Business Day

Bourse weakens as US bonds fall

- Maarten Mittner Markets Writer

The JSE all share closed weaker on Tuesday as renewed risk-off trade returned to the market amid a weaker US bond market, which caused the dollar to firm.

The local market was also on tenterhook­s before the budget on Wednesday, which analysts have cautioned could temper the momentum created by Cyril Ramaphosa’s rise to the presidency.

The Dow was 0.45% weaker at the JSE’s close. The FTSE 100 was lower, but European markets picked up the pace on the softer euro.

Losses on the JSE were broadbased, led by retailers and miners. Rand hedges were mixed on the weaker rand, with Naspers down 3% at one stage before recovering towards the close. British American Tobacco ended the day higher.

Property stocks remained under pressure, despite upbeat annual results from Nepi Rockcastle, released on Tuesday.

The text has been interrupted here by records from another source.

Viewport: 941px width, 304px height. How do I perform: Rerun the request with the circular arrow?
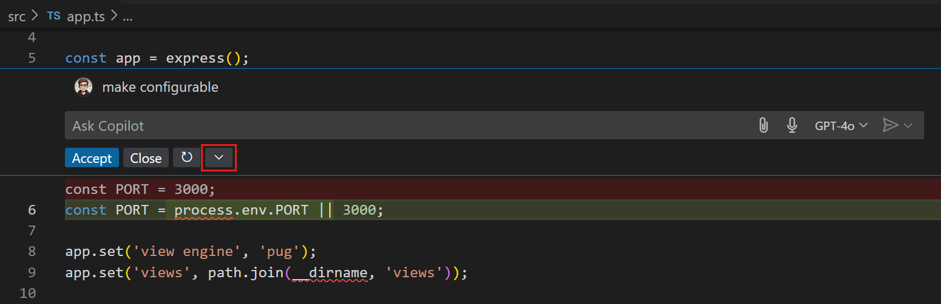click(187, 158)
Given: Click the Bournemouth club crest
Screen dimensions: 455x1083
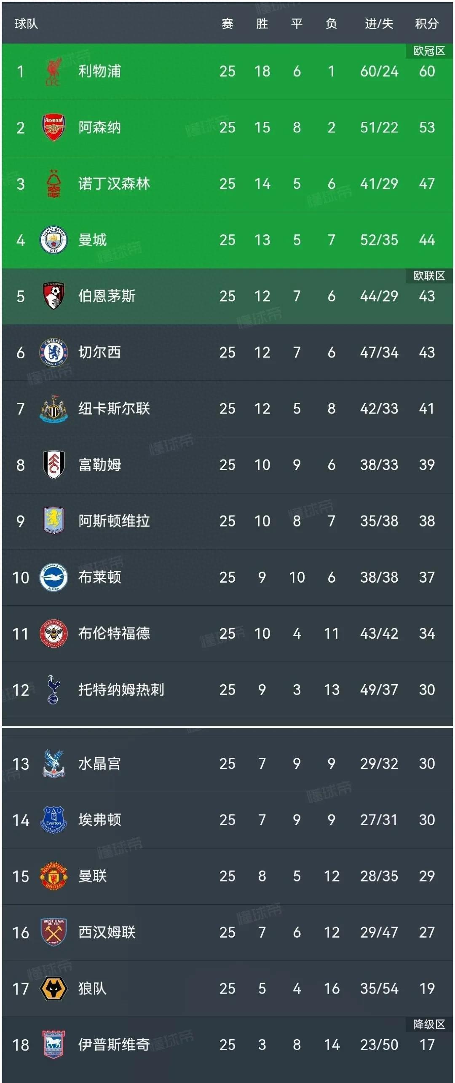Looking at the screenshot, I should click(x=54, y=296).
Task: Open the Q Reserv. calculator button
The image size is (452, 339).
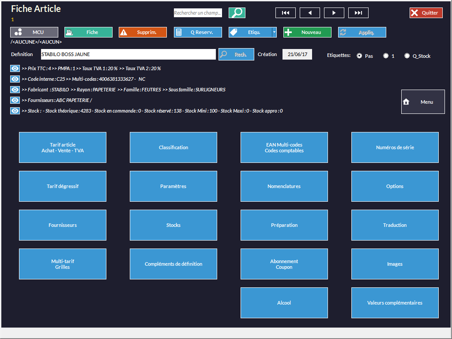Action: (197, 32)
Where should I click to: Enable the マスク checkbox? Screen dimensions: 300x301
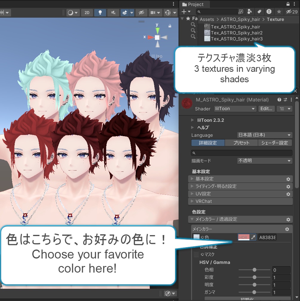197,254
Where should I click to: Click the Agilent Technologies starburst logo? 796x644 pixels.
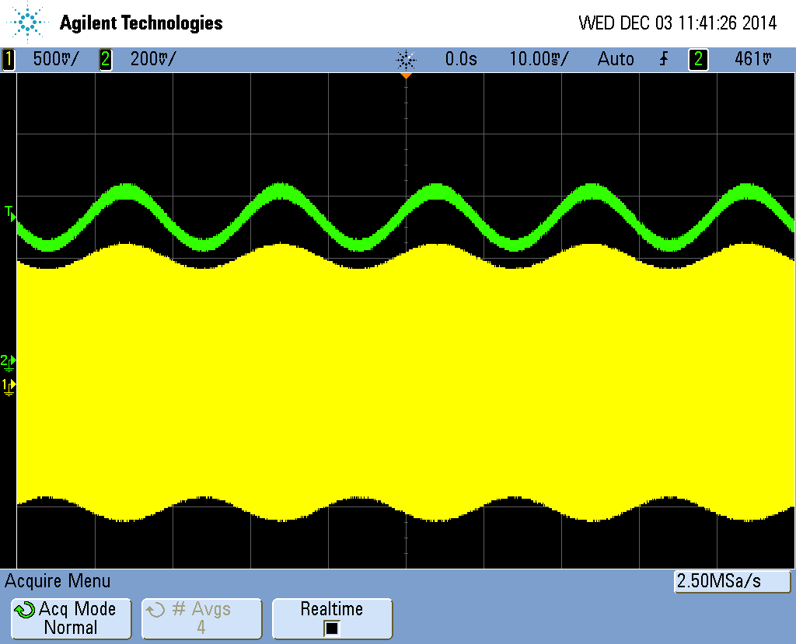pyautogui.click(x=29, y=23)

The all share closed 1.32% lower and the top 40 dropped 1.35%. The gold index dropped 3.44%, general retailers 2.02%, resources 2.01%, food and drug retailers 1.78%, industrial­s 1.42% and banks 1.26%.

Nedbank slipped 2.56% to R285.50 and Barclays Africa 2.27% to R198.

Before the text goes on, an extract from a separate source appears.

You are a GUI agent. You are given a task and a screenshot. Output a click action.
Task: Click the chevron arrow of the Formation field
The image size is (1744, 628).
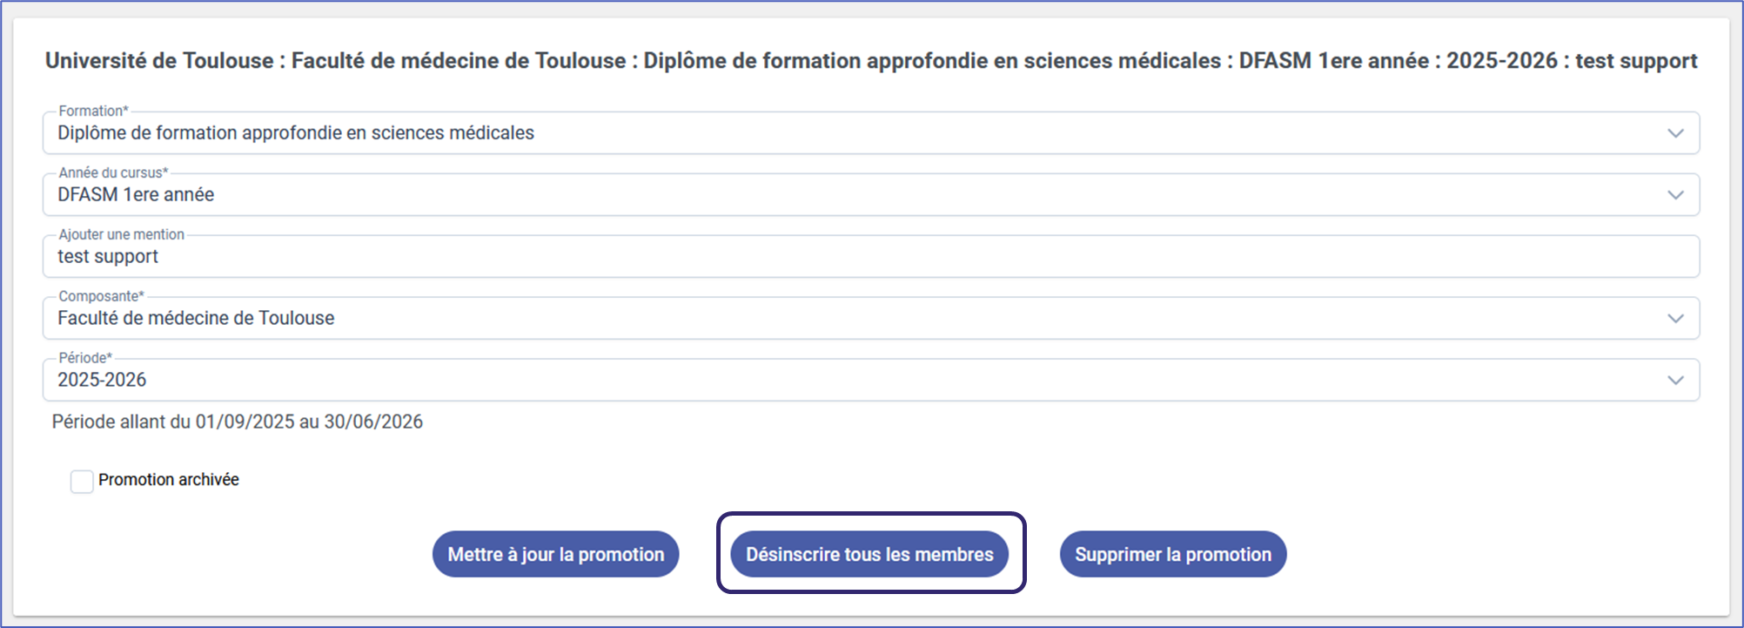pyautogui.click(x=1675, y=133)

Discovery rose 3.13% to R182.07 after reporting earlier that its aftertax profit grew 30% to R2.7bn in the six months to end-December compared to the prior period.

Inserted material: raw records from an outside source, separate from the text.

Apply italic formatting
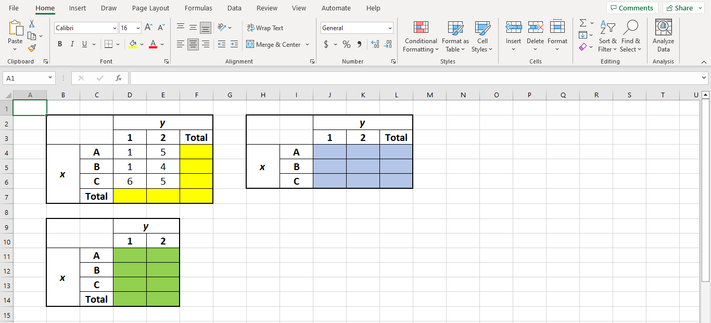Image resolution: width=711 pixels, height=323 pixels. pyautogui.click(x=72, y=44)
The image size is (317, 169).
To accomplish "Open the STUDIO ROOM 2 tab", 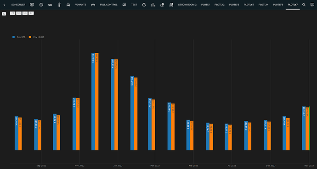I will click(187, 5).
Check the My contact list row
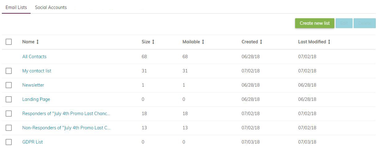 tap(9, 71)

The rand was at R11.730 to the dollar at the close from R11.6722. The rand’s moves were in sync with other emerging market currencies.

The euro was at $1.2350 from $1.2407, reflecting the strength of the dollar after earlier weakening to $1.25.

The dollar steadied as investors become cautious ahead of the release of the US Federal Reserve minutes for the January meeting, analysts said. The dollar’s relative strength came as US government bond yields climbed again, with the yield on the benchmark treasury paper touching its highest level in four years, at 2.90%.

Local bonds were marginally weaker, with the R186 bid at 8.105% from 8.080%. The US 10-year treasury was at 2.8941% from 2.8777%.

The top 40 Alsi futures index lost 1.25% to 51‚075 points. The number of contracts traded was 24,276 from Monday’s 12‚909.